Culinary Union hosts Thanksgiving dinner for Virgin Las Vegas strikers on the picket line

ONLINE / SOCIAL

MEDIA ADVISORY FOR: 

Saturday, November 30, 2024 

MEDIA CONTACT:

Bethany Khan: bkhan@culinaryunion226.org ▪ (702) 387-7088

Culinary Union hosts Thanksgiving dinner for Virgin Las Vegas strikers on the picket line 

Las Vegas, NV -  On the 16th day of the on-going strike, the Culinary Union is hosting a holiday dinner for Virgin Las Vegas strikers. This Thanksgiving holiday, the Culinary Union is proud to stand with hundreds Virgin Hotel Las Vegas strikers and provide continued support and resources as workers continue their fight for a new 5-year union contract. 

WHO:

*Ted Pappageorge, Secretary-Treasurer for Culinary Union

*Diana Valles, President of the Culinary Union 

*Hundreds of Virgin Las Vegas strikers 

WHAT: Thanksgiving holiday dinner for Virgin Las Vegas strikers 

WHEN: Saturday, November 30, 2024 from 5pm-7pm 

WHERE: Virgin Las Vegas (4455 Paradise Rd, Las Vegas, NV 89169)

WHY: 

For the first time in over 22 years, the Culinary Union has launched its longest-lasting strike in more than two decades, taking 700 hospitality workers at Virgin Las Vegas out in an open-ended strike that began November 15th at 5:00 AM as workers continue fighting for a new 5-year union contract. Since the strike began, hundreds of striking workers and union members have maintained 24/7 picket lines at every entrance and exit along Harmon Avenue and Paradise Road around the casino property.

One week into the strike, 57 Culinary Union members and striking workers from Virgin Las Vegas were arrested November 21, 2024 in an act of peaceful civil disobedience. The labor demonstration drew hundreds of striking workers and union members.

“This holiday season, the Culinary Union is proud to stand with hundreds Virgin Hotel Las Vegas strikers and provide continued support and resources as they continue their fight for a new union contract. Workers have waited 18 months without a new contract, and their patience has run out.
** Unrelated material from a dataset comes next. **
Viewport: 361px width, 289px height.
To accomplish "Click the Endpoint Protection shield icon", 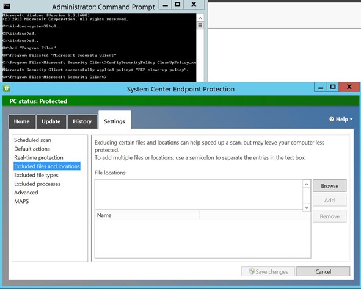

The company has refused to settle a contract with fair wage increases and that’s unacceptable,” said Ted Pappageorge, Secretary-Treasurer for the Culinary Union. “Virgin Las Vegas workers are strong, and we will stand alongside them until they win the fair contract they deserve. The message to anyone considering staying at Virgin Hotels is clear: Check out. Every other hotel on the Las Vegas Strip has professional staff who have settled contracts and respect their workers. Virgin is relying on temporary workers, which is unprofessional and unfair. Strong union health care, fair wages, and job security are worth fighting for, and the Culinary Union will do whatever it takes to win.”

The contract at Virgin Las Vegas expired on June 1, 2023, and for months, the Culinary Union has been reaching out to locals, venue performers, customers, investors, company board members, gaming regulators, and community allies about the strike.As the strike continues, the Culinary Union is urging tourists, venue performers, elected officials, and community allies to stay out of Virgin Las Vegas and is actively encouraging customers to cancel their reservation, check out of the property, choose a union accommodation, and eat at union restaurants.

COMING TO LAS VEGAS AND PLANNING TO STAY AT VIRGIN LAS VEGAS? Ahead of Wrangler NFR Las Vegas 2024 (December 5-14), Las Vegas Bowl (December 27), AVN Adult Entertainment Expo (Jan 22-25), 2025 Academic Surgical Congress (February 11-13), Exchange 2025 (March 23-26), and Directions North America 2025 (April 7-9), the Culinary Union is asking locals, elected officials, political candidates, conferences/conventions, and tourists to support hospitality workers by not patronizing the Virgin Las Vegas, which is in an active labor dispute.

Culinary Union condemns Virgin Las Vegas for hiring temporary scab workers - off the street - to clean guest rooms, work in the hotel, cook meals, and serve guests drinks during the strike. Customers deserve better - high quality service provided by trained and trusted professionals. Culinary Union encourages guests to demand that their rooms be cleaned by union professionals and to leave honest reviews online about their personal experience during the strike.

Culinary and Bartenders Unions strikers are from all major areas of operations at Virgin Las Vegas, including housekeeping, food and beverage departments, and the following unionized restaurants: Casa Calavera, Funny Library Coffee Shop, Juice Bar, The Bar at Commons Club, The Kitchen at Commons Club, and The Shag Room.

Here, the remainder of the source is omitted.